I have talked many times how the spath’s face that I knew would change, literally. Sometimes it was longer and more angular and sometimes it was actually pointy just like that picture we see of the devil with the pointy chin…with that glee in his eyes and on his face…no kidding. I could never figure out how a face “shape” actually changed. FREAKY!! I have seen people’s faces change of course when they are angry, but not the actual whole shape of their face…something is not right!
skylar:
UGGHH, mine, too! The last two times I saw him before the very last time, he had on the exact same thing! Weird. And this is a guy with money who could probably wear whatever he wanted. What he did wear was very expensive, but he wore the same thing all the time. He had one blue dress shirt that is probably worn out by now.
skylar:
You know that walking on tippy toes is a sign of autism?
Louise,
yes, I recently read that. Also, Milo says her spath daughter walked on tip toe. It could also be a spath trait.
He was not autistic in that he could mimic emotions and he can READ peoples’ emotions like a bloodhound can read the scent on a trail. Interestingly, he could “read” machines in much the same way. No machine was a mystery to him, and he used all of his senses to understand it: sight, sound, smell and feel. For example, when I drove up in my car, he might smell the air and say, “your engine is running rich.” He taught me a bit about machines that way.
I also know that he thinks in pictures. He taught himself to do CAD drawings.
So there are those components which seem to be autism in him. He definitely feels little or no emotions, and he can focus on the workings of a machine, not just in it’s static state but the function and the end result.
Still, I would call him pure spath.
skylar:
This tip toe thing is very interesting. Hmmmm. Something to watch for.
He sounds brilliant actually, but so was mine. I think it just makes them more dangerous…
OK, that’s weird.
My spath also has a “uniform”. Seriously. He wears exactly the same thing all the time.
White shirt, black pants, or sometimes khaki pants. That’s it.
Very few items of clothing, and the ones he has are identical.

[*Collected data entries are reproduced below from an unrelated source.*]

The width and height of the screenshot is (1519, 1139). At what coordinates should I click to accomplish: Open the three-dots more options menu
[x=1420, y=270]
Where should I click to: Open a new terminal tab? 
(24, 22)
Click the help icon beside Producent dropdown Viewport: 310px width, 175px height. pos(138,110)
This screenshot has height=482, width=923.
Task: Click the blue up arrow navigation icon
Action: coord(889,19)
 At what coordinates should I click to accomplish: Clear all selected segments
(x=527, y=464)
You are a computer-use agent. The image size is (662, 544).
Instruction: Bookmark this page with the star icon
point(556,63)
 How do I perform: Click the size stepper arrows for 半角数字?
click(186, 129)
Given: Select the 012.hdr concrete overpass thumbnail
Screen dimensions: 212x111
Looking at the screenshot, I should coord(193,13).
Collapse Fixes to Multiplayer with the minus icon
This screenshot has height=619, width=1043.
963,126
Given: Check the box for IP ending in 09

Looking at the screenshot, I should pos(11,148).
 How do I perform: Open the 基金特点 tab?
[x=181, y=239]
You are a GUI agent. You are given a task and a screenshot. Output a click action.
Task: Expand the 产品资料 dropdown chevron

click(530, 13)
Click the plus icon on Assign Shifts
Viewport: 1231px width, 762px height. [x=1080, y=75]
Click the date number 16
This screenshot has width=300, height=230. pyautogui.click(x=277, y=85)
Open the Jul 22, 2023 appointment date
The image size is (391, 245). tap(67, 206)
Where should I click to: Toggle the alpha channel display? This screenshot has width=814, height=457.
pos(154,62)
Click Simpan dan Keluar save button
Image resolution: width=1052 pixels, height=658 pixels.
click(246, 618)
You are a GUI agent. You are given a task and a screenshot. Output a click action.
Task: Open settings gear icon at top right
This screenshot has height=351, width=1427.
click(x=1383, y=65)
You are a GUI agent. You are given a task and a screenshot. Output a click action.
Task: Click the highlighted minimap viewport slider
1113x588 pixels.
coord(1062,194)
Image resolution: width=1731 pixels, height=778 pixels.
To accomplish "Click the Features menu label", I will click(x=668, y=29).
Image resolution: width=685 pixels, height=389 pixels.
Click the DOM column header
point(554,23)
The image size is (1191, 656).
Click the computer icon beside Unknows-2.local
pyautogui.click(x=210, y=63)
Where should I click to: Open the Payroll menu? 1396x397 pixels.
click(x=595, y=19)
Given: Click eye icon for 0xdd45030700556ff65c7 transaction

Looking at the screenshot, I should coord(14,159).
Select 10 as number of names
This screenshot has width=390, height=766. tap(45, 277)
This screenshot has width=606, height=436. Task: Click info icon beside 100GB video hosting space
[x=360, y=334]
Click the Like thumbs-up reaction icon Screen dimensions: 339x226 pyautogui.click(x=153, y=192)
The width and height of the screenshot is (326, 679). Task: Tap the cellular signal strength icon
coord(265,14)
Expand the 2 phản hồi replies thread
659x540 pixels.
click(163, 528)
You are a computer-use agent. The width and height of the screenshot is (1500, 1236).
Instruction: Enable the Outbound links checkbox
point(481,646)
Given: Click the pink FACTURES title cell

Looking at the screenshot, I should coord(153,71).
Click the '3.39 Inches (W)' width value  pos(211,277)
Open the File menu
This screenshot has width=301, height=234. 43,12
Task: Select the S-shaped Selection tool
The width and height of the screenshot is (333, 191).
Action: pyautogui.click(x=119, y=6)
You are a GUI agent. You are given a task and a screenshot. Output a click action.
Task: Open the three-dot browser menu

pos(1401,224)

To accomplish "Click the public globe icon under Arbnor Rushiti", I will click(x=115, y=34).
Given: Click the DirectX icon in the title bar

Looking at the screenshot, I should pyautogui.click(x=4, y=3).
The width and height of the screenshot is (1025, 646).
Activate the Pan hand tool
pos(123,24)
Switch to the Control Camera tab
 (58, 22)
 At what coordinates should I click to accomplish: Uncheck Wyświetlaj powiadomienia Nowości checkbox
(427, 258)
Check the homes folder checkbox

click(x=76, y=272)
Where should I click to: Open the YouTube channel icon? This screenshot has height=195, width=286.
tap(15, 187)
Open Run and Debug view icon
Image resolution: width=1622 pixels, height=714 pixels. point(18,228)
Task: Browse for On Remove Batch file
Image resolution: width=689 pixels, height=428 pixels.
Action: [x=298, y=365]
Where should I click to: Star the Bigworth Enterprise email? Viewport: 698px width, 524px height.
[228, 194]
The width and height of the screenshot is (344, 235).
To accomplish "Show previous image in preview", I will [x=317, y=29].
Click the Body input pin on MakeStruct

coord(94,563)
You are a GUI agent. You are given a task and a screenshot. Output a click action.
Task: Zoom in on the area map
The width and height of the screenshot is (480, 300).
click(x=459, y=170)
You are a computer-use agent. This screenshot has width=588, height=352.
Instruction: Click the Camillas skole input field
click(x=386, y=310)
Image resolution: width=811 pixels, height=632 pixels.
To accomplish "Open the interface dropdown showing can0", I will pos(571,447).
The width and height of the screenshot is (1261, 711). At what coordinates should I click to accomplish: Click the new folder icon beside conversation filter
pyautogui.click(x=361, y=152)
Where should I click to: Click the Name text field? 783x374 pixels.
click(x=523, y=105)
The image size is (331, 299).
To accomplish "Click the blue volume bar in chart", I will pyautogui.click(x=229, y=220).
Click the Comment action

I asked him once, why. And he said it was because he didn’t want to be noticed, he didn’t want to be humiliated.
LOL!
I wonder if we can call this “uniform” a red flag? Anyone have a spath who dressed more gaudy?
Louise, I suppose you could say he was brilliant, but he can’t spell…
He does seem more like an autistic savant. An EVIL autistic savant.
skylar:
I think the “uniform” could be a red flag.
Mine could spell. He was actually very good in writing.
Yeah, because of the tippy toes thing, I am wondering if yours is like an autistic savant?
I think we know that there is a spectrum here, and that autisim and sociopathy are on the “spectrum”. My spath could spell very well, and was a brilliant organizer systemitizer which I attribute to his lack of interest in human beings/emotion. It was something he COULD do.
You know, after all this time, I am still befuddled. I still think about the mixed messages and I am still wondering, did he love me? Was he really a spath?
I point to the great things he said
“I love you”
“I have this great big ragged hole in my heart when you’re gone”
“I can’t live without you”
and then
“I’m evil”
“Somebody’s got to die”
I just can’t understand it. If he loved me like he said, why did he only act like it like once a month? Why did he lie to me, sleep with other women? Why did I believe it? Why do I still believe it?
Jesus. This is the worst part of having the experience of a spath, it’s still trying to figure out WTF because they are so damned believable.